## START

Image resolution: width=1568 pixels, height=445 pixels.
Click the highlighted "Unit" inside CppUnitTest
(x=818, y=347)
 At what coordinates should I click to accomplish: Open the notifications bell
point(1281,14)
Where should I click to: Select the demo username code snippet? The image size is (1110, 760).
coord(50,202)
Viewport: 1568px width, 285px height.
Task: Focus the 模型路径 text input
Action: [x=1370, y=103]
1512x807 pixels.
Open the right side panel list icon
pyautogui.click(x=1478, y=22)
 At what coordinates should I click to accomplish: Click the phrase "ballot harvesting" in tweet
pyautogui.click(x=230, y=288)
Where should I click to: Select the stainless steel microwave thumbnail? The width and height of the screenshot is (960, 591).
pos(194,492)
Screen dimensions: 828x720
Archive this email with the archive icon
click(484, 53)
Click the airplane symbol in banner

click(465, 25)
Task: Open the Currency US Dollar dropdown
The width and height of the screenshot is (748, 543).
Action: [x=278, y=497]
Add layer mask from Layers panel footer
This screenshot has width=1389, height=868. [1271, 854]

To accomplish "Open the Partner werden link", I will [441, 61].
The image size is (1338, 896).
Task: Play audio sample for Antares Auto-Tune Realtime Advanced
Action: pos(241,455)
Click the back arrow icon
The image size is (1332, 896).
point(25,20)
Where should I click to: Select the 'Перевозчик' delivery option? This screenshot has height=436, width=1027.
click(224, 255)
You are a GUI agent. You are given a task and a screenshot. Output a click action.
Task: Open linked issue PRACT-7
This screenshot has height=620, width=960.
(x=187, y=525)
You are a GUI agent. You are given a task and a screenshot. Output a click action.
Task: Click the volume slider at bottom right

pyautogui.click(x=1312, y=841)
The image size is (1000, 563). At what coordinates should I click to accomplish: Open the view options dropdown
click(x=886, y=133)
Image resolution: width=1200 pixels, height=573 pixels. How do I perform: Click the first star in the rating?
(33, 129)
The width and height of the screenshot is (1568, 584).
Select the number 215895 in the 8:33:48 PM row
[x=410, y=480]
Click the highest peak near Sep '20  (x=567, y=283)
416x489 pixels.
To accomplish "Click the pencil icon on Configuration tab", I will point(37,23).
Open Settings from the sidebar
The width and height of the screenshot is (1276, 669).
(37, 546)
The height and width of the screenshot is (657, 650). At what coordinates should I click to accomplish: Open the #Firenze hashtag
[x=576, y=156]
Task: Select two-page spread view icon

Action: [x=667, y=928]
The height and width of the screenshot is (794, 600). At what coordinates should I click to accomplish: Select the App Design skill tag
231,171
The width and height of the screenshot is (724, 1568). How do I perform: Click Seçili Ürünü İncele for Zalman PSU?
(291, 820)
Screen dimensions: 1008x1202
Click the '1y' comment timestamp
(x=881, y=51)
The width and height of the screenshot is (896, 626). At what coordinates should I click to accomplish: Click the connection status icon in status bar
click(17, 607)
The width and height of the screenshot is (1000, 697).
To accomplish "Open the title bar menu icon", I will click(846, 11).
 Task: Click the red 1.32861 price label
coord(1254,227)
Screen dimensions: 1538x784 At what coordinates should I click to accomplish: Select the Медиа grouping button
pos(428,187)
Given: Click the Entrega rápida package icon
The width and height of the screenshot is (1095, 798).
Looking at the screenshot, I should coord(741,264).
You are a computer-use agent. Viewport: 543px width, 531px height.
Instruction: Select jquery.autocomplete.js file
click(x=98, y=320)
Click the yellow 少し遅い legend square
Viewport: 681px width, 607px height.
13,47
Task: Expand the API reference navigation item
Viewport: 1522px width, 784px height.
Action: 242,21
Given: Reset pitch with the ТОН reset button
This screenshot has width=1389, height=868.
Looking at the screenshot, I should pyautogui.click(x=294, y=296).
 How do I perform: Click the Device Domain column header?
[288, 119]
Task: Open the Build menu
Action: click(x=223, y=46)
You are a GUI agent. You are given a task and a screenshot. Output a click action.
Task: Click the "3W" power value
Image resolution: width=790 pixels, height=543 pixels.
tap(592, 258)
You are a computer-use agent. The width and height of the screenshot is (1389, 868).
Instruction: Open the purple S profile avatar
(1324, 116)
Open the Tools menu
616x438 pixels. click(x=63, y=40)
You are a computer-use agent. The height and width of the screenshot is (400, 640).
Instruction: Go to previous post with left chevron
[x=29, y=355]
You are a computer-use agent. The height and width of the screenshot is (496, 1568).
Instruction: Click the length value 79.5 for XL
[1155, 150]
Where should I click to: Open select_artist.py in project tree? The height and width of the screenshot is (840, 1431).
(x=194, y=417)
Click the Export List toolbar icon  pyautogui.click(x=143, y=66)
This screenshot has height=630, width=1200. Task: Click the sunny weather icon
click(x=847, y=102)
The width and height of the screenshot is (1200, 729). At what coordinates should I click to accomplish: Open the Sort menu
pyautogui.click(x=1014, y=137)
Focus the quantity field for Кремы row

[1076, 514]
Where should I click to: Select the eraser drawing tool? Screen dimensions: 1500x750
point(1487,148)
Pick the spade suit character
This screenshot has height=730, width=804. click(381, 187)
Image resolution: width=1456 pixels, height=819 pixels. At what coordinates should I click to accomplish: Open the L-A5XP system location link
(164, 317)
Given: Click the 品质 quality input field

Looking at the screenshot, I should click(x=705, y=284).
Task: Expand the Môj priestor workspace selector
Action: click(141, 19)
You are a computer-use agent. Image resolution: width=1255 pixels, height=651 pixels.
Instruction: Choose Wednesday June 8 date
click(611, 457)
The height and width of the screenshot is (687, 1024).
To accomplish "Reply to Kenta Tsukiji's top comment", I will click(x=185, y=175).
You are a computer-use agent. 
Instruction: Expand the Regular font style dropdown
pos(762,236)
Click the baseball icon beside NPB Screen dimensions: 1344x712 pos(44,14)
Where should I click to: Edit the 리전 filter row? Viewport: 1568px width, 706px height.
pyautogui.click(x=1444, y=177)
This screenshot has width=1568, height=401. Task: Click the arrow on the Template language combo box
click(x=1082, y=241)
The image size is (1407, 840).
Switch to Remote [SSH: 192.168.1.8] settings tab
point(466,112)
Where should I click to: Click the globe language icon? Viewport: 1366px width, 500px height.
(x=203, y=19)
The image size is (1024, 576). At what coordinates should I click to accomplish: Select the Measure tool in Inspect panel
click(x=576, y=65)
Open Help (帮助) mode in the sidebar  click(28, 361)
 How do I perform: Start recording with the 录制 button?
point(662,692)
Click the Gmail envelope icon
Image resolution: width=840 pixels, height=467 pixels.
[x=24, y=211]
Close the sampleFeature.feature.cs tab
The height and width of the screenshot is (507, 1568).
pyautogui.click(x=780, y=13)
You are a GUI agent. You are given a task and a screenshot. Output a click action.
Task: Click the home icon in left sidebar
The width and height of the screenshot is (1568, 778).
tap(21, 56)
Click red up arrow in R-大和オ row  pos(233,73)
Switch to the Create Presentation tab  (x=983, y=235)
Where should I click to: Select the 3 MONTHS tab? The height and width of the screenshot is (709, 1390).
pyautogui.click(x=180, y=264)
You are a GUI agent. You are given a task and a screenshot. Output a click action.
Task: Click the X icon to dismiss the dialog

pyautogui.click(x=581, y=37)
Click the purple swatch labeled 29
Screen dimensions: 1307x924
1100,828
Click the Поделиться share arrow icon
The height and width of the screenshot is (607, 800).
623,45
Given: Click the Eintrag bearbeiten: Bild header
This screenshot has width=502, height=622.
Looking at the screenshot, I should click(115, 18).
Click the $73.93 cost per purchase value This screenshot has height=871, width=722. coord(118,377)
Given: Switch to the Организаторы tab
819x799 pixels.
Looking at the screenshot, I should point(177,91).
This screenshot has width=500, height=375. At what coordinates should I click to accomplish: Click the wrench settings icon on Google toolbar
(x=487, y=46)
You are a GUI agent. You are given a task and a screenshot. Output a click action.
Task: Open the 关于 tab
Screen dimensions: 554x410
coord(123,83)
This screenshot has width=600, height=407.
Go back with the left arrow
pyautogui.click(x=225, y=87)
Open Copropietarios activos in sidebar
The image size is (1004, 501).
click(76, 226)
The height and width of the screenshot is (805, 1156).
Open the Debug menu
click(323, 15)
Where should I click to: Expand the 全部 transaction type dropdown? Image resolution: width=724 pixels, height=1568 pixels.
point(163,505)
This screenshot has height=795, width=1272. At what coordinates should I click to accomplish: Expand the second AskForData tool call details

## END

Copy the records verbatim, starting at the line containing "Click the purple swatch labeled 29" and ending with the line containing "Looking at the screenshot, I should point(177,91).".

Click the purple swatch labeled 29
Screen dimensions: 1307x924
1100,828
Click the Поделиться share arrow icon
The height and width of the screenshot is (607, 800).
623,45
Given: Click the Eintrag bearbeiten: Bild header
This screenshot has width=502, height=622.
Looking at the screenshot, I should click(115, 18).
Click the $73.93 cost per purchase value This screenshot has height=871, width=722. coord(118,377)
Given: Switch to the Организаторы tab
819x799 pixels.
Looking at the screenshot, I should point(177,91).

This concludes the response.